Save Scala Spark Streaming Data to MongoDB

Here's my simplified Apache Spark Streaming code which gets input via Kafka Streams, combine, print and save them to a file. But now i want the incoming stream of data to be saved in MongoDB.
val conf = new SparkConf().setMaster("local[*]")
.setAppName("StreamingDataToMongoDB")
.set("spark.streaming.concurrentJobs", "2")
val sc = new SparkContext(conf)
val sqlContext = new SQLContext(sc)
val ssc = new StreamingContext(sc, Seconds(1))
val kafkaParams = Map("metadata.broker.list" -> "localhost:9092")
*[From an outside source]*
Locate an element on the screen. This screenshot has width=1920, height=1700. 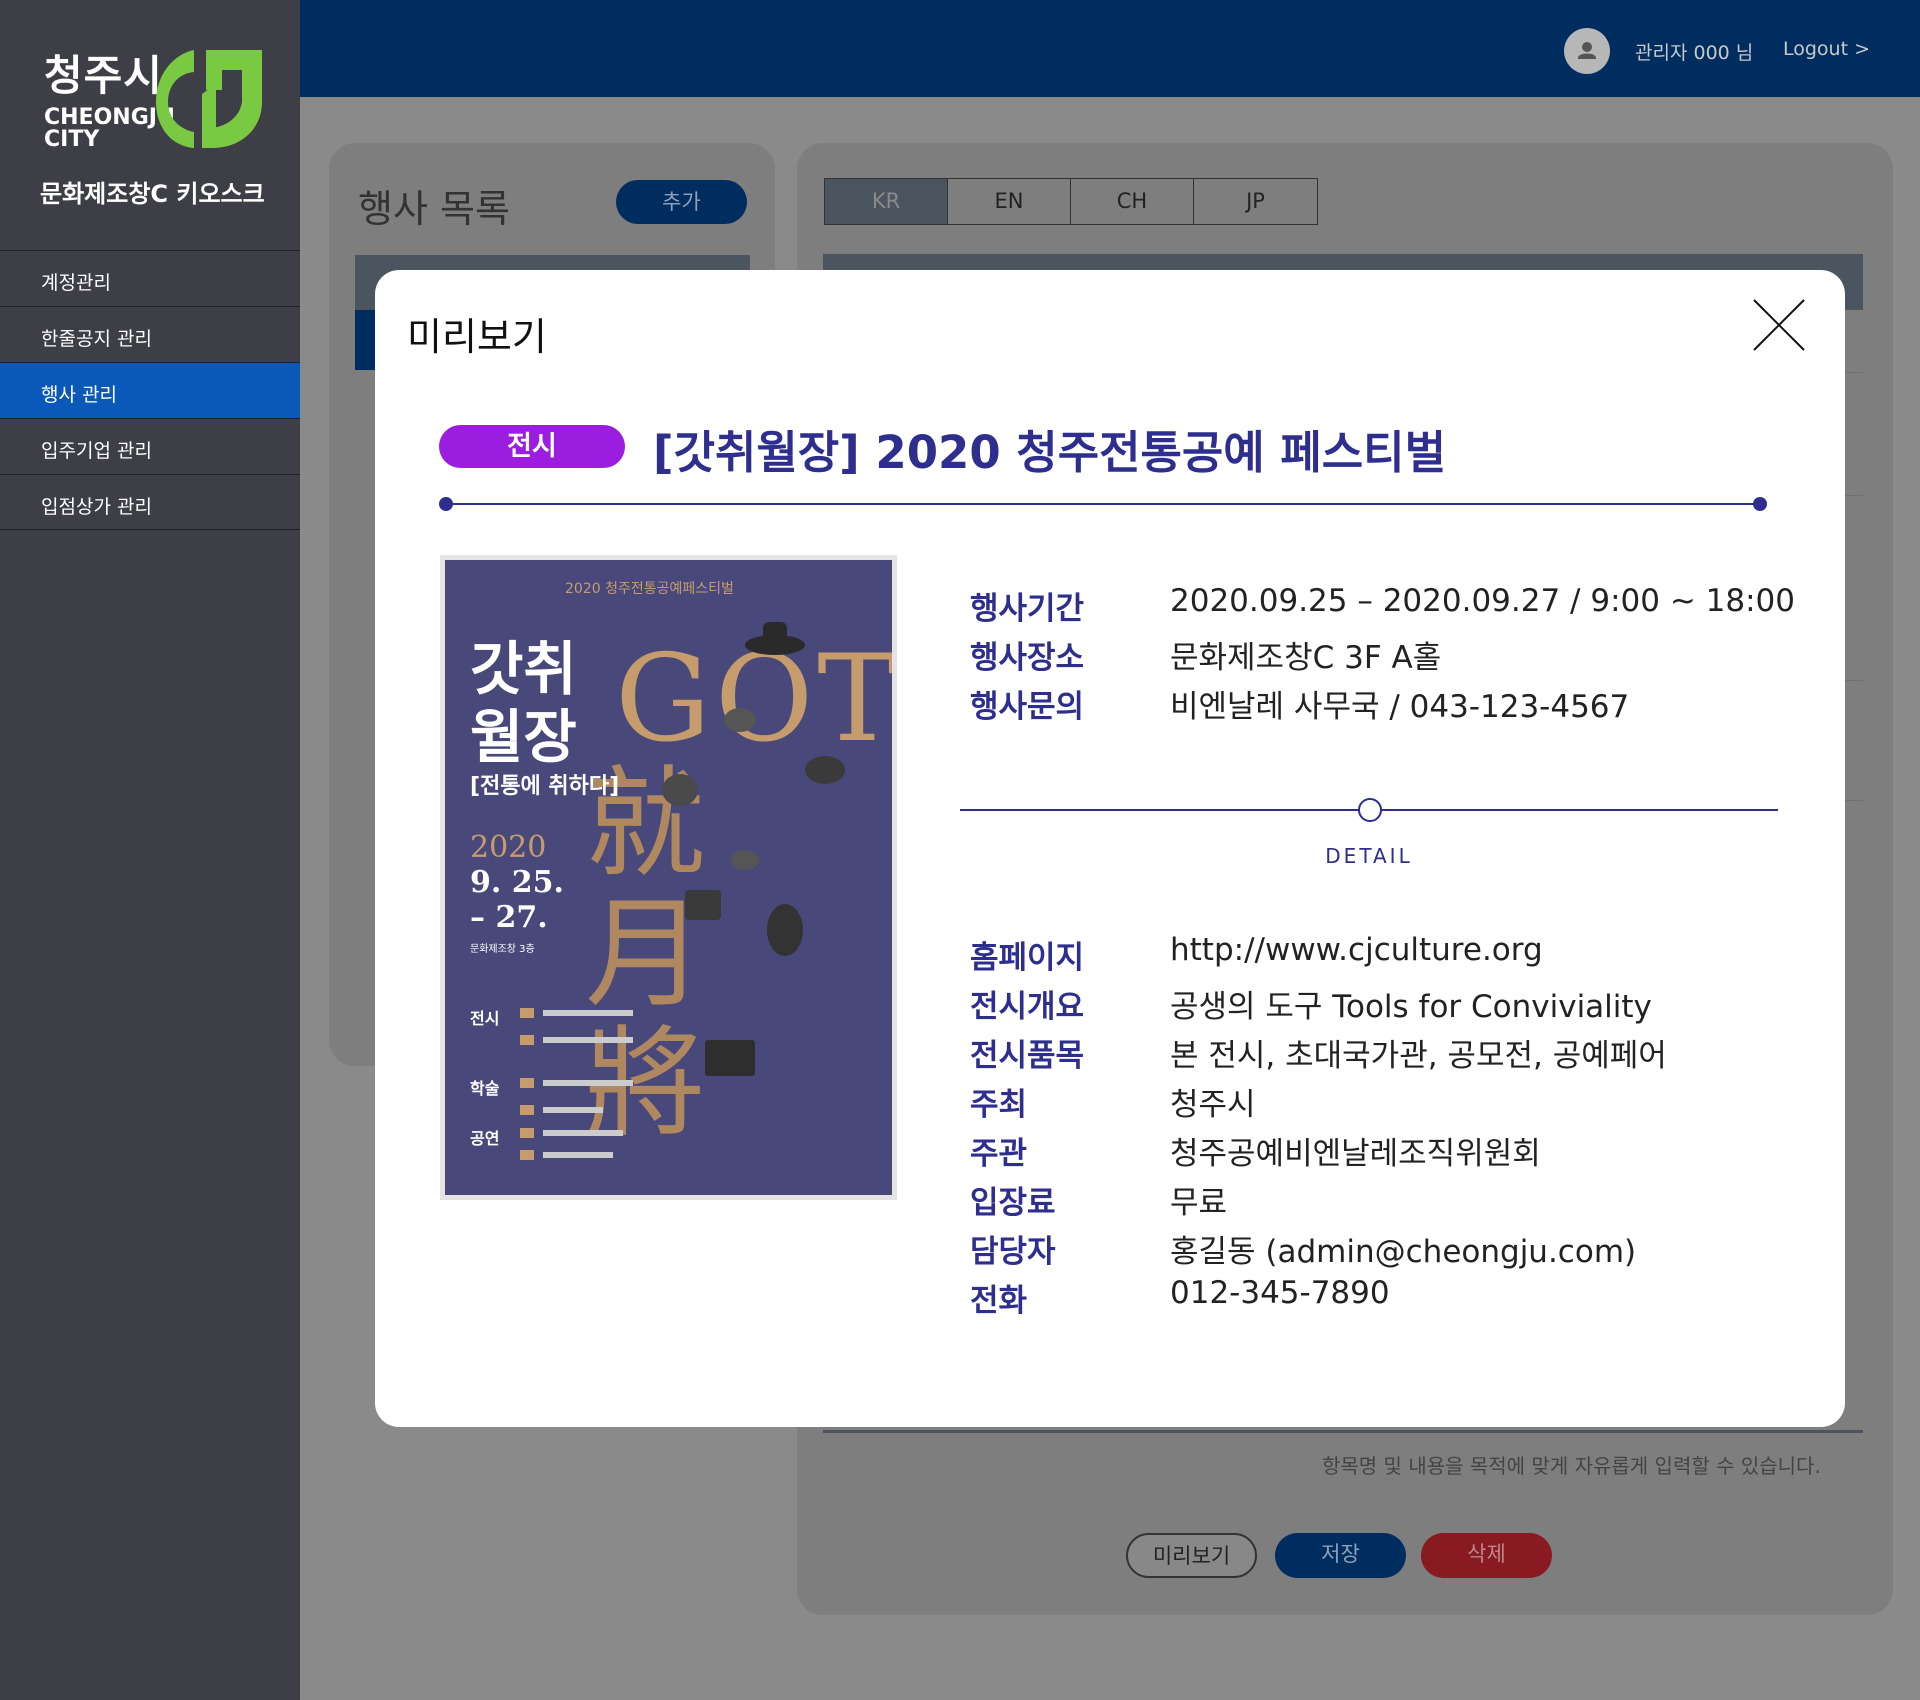
user-icon is located at coordinates (1587, 50).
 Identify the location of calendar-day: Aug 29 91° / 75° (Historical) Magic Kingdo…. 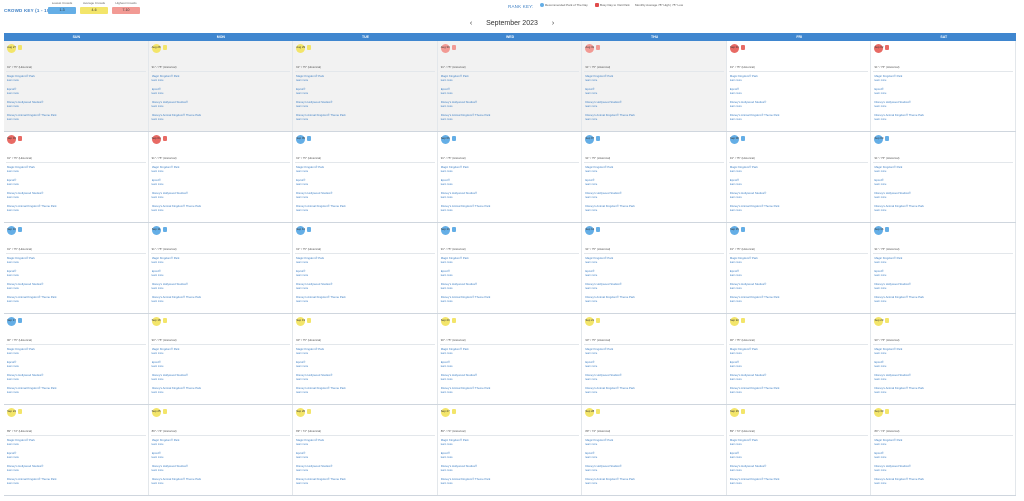
(366, 86).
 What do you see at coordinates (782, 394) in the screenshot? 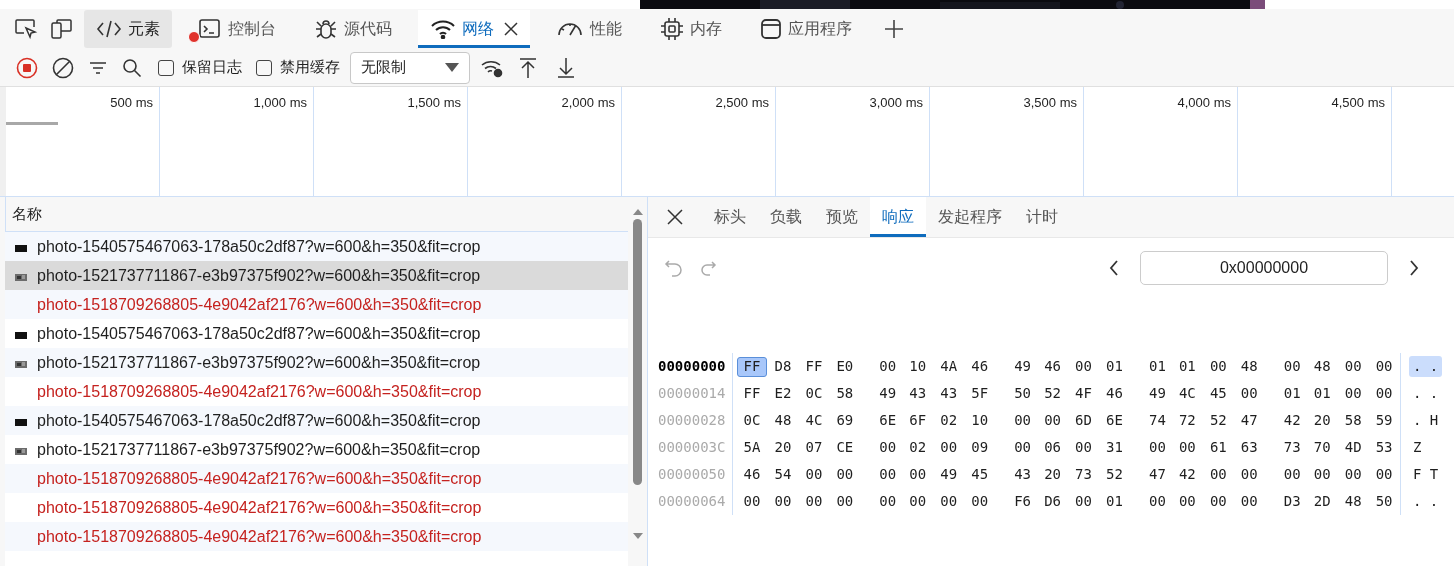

val topicName1 = List("KafkaSimple").toSet
val topicName2 = List("SimpleKafka").toSet
val stream1 = KafkaUtils.createDirectStream[String, String, StringDecoder, StringDecoder](ssc, kafkaParams, topicName1)
val stream2 = KafkaUtils.createDirectStream[String, String, StringDecoder, StringDecoder](ssc, kafkaParams, topicName2)
val lines1 = stream1.map(_._2)
val lines2 = stream2.map(_._2)
val allThelines = lines1.union(lines2)
allThelines.print()
allThelines.repartition(1).saveAsTextFiles("File", "AllTheLinesCombined")
I have tried Stratio Spark-MongoDB Library and some other resources but still no success. Someone please help me proceed or redirect me to some useful working resource/tutorial. Cheers :)
If you want to write out to a format which isn't directly supported on DStreams you can use foreachRDD to write out each batch one-by-one using the RDD based API for Mongo.
lines1.foreachRDD ( rdd => {
rdd.foreach( data =>
if (data != null) {
// Save data here
} else {
println("Got no data in this window")
}
)
})
Do same for lines2.